### Records for processing
==================================================

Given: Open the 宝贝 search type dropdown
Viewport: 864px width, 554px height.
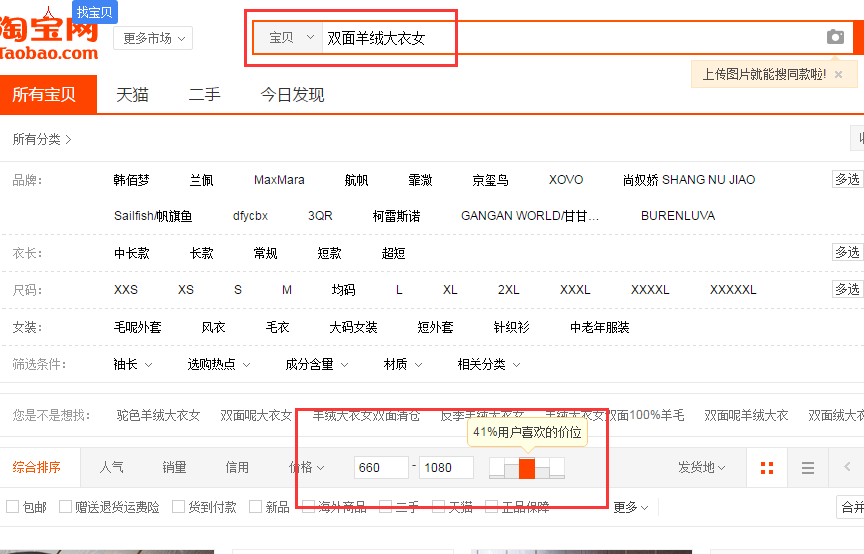Looking at the screenshot, I should point(291,37).
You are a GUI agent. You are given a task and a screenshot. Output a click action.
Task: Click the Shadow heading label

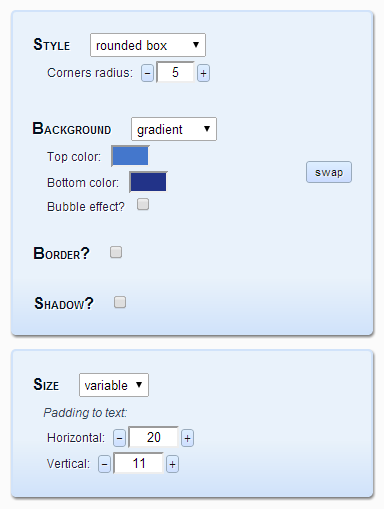tap(64, 303)
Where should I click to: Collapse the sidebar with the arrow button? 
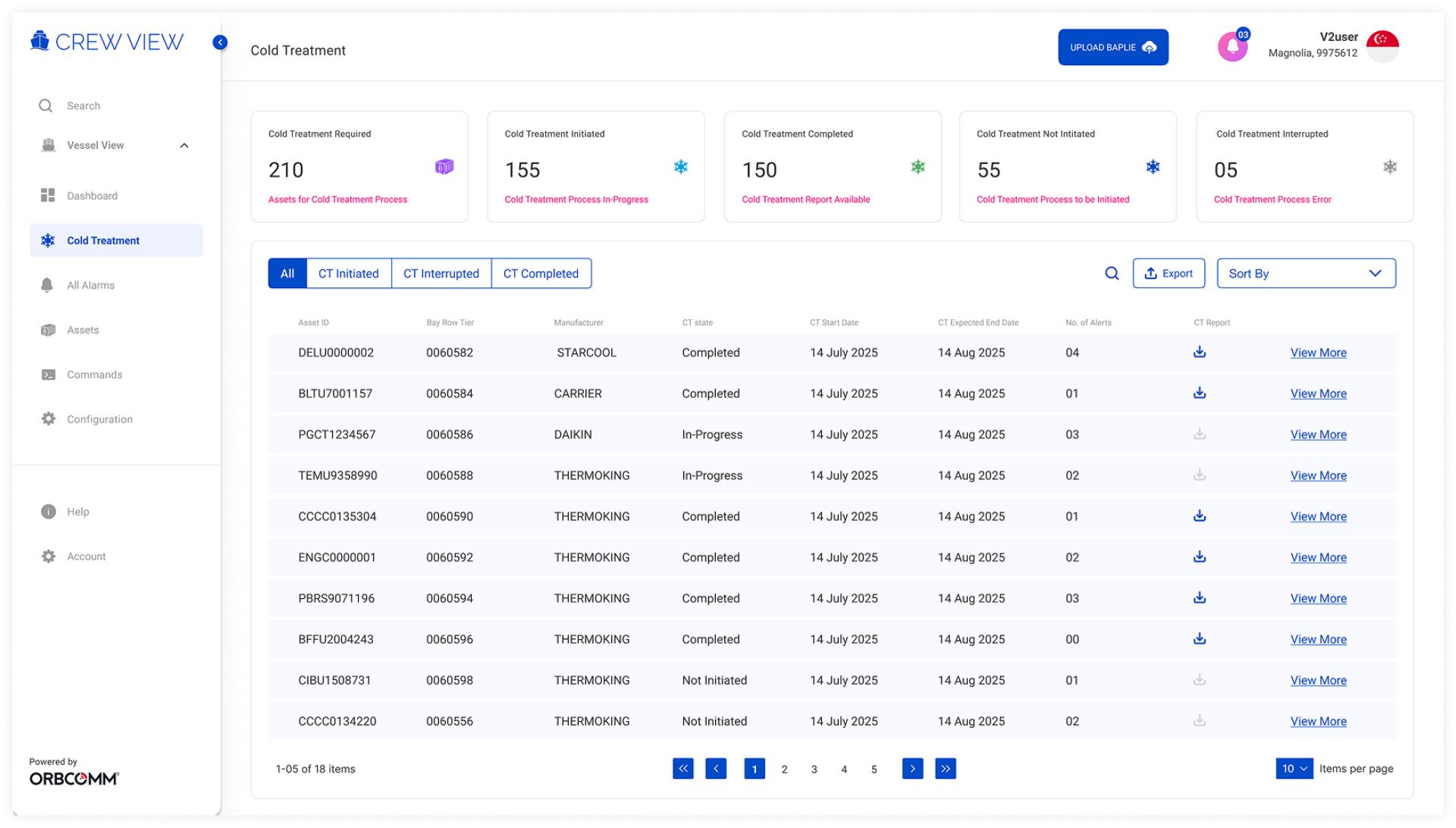220,42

==================================================

### Your instructions
Here the requirement is to restate exactly the line holding "You are a GUI" and every later line through the end of the material, omitting pictures.

### Your response
You are a GUI agent. You are given a task and a screenshot. Output a click action.
Task: Click the Shadow heading label

tap(64, 303)
Where should I click to: Collapse the sidebar with the arrow button? 
220,42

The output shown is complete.